* [What the exercise asks]: Your answer should be an exact copy of the lines from the one containing "This screenshot has" through the last line of the records below, without any pictures.

-------

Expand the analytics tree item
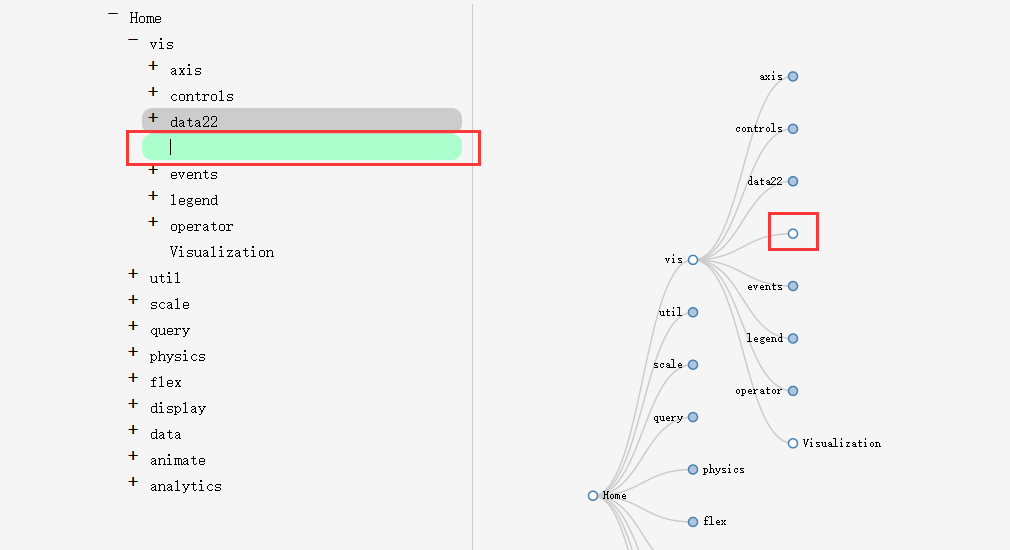The height and width of the screenshot is (550, 1010). pos(133,482)
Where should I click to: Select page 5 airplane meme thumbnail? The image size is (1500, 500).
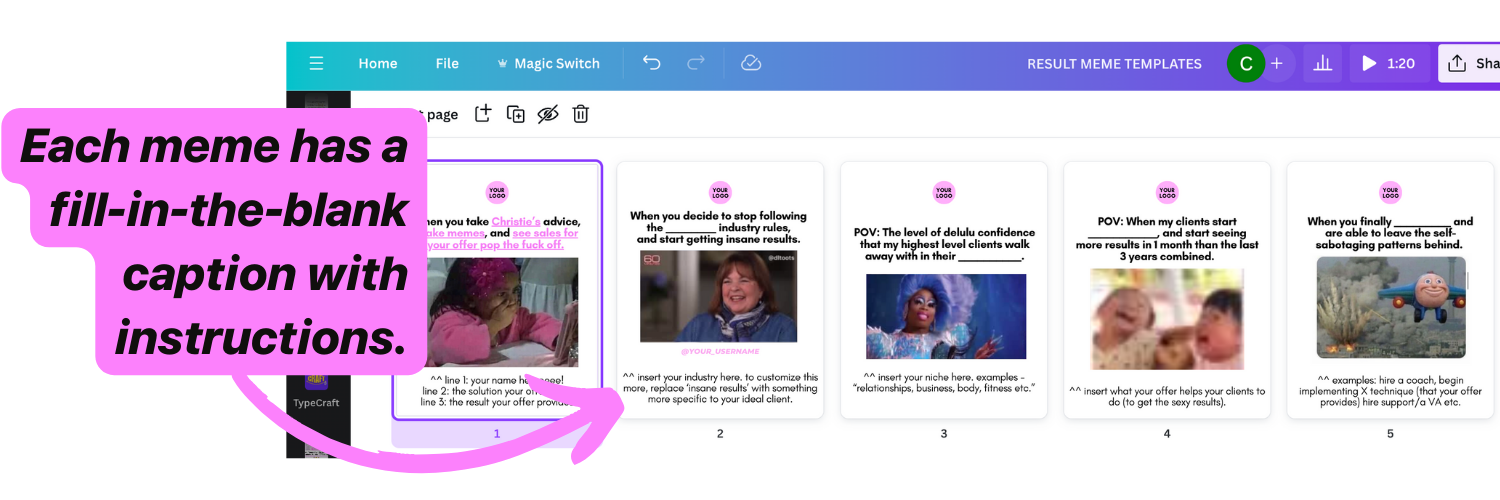coord(1390,290)
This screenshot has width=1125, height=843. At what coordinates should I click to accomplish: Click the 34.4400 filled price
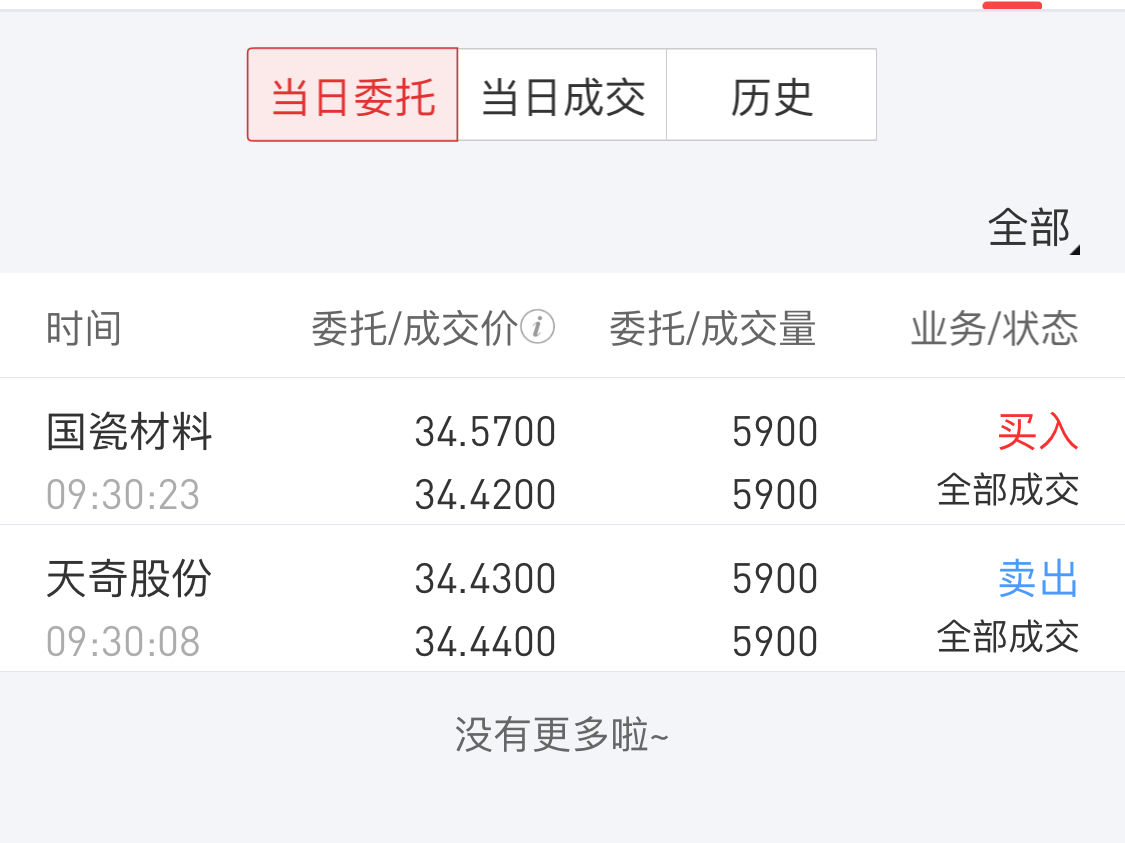point(485,642)
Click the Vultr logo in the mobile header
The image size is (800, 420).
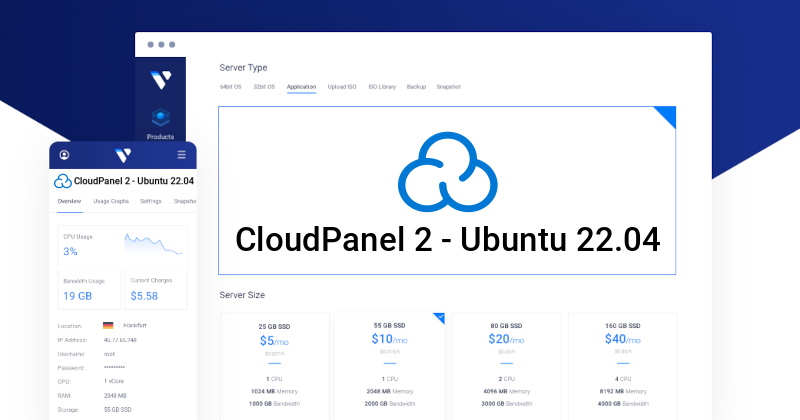coord(123,155)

-------

* [Solution to the exercise]:
This screenshot has width=1125, height=843. At what coordinates should I click to accomplish: Click the 34.4400 filled price
point(485,642)
Click the Vultr logo in the mobile header
The image size is (800, 420).
coord(123,155)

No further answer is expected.